Um grupo de especialistas franceses descobriu, estudando os efeitos da maconha em ratos de laboratório, que o hormônio esteroide pregnenolona reduz a atividade de uma molécula particular do cérebro denominada receptor canabinoide do tipo 1 (CB1).

A princípio, na se acreditava que este hormônio desempenhava qualquer papel significativo, mas descobriu-se que ele cancela o efeito causado pelo THC, o ingrediente psicoativo da maconha, segundo Pier Vincenzo Piazza, do Instituto Francês de Saúde e Pesquisa Médica (INSERM).

A descoberta "poderá levar a novos enfoques para tratar da dependência à maconha e permitir aos pesquisadores isolar as propriedades médicas da cannabis, enquanto bloqueiam seus efeitos no comportamento", destaca a revista Science, na qual o estudo foi publicado.

Os pesquisadores descobriram este papel do pregnenolona ao administrar grandes doses de cannabis em ratos de laboratório, de três a dez vezes maiores que as geralmente consumidas por usuários da droga, disse Piazza à AFP.

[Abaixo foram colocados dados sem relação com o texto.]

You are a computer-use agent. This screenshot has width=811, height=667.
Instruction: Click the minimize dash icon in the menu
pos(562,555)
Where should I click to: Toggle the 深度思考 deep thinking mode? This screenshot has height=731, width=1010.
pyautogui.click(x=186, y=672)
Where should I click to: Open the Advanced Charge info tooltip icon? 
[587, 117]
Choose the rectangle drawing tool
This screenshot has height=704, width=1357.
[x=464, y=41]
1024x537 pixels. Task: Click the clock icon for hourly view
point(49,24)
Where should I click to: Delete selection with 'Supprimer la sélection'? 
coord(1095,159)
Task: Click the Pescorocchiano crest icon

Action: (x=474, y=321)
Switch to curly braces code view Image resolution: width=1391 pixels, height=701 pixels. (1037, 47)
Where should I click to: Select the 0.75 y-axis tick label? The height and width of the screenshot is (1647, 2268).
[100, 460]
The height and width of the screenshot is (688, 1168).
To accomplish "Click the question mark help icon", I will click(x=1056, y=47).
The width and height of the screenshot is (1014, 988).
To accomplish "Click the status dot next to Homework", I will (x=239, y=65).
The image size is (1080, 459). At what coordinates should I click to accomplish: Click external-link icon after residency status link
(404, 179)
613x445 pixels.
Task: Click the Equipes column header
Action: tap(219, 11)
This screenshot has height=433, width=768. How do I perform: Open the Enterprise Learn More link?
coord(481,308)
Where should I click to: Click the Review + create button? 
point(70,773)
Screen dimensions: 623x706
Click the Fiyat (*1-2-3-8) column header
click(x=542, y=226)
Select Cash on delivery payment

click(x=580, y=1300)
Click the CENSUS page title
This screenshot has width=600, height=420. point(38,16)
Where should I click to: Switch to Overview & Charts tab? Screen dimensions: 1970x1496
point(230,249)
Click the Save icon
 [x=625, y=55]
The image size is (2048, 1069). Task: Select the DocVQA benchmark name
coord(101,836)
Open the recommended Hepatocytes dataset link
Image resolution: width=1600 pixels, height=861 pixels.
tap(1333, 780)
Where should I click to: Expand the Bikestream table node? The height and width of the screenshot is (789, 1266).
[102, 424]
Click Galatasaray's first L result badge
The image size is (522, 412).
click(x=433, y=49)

As altas doses de cannabis elevaram os níveis de pregnenolona do cérebro, que bloquearam os efeitos nocivos do THC neste órgão.

Os pesquisadores também fizeram testes de laboratório com células humanas que mostraram um efeito de bloqueio similar.

"Esperamos poder iniciar os testes clínicos em humanos no prazo de um ano a um ano e meio", disse Piazza.

Se o efeito do pregnenolona for confirmado, será "a primeira terapia farmacológica para a dependência da cannabis", destacou Piazza.

Ao menos 147 milhões de pessoas, em todo o mundo, consomem maconha, segundo a Organização Mundial de Saúde.

Produtos a base de cannabis podem aliviar os sintomas da depressão, glaucoma, espasmos e enjoos associados ao câncer e à Aids, mas também afetam o desenvolvimento do cérebro, a memória, a função pulmonar e podem provocar dependência.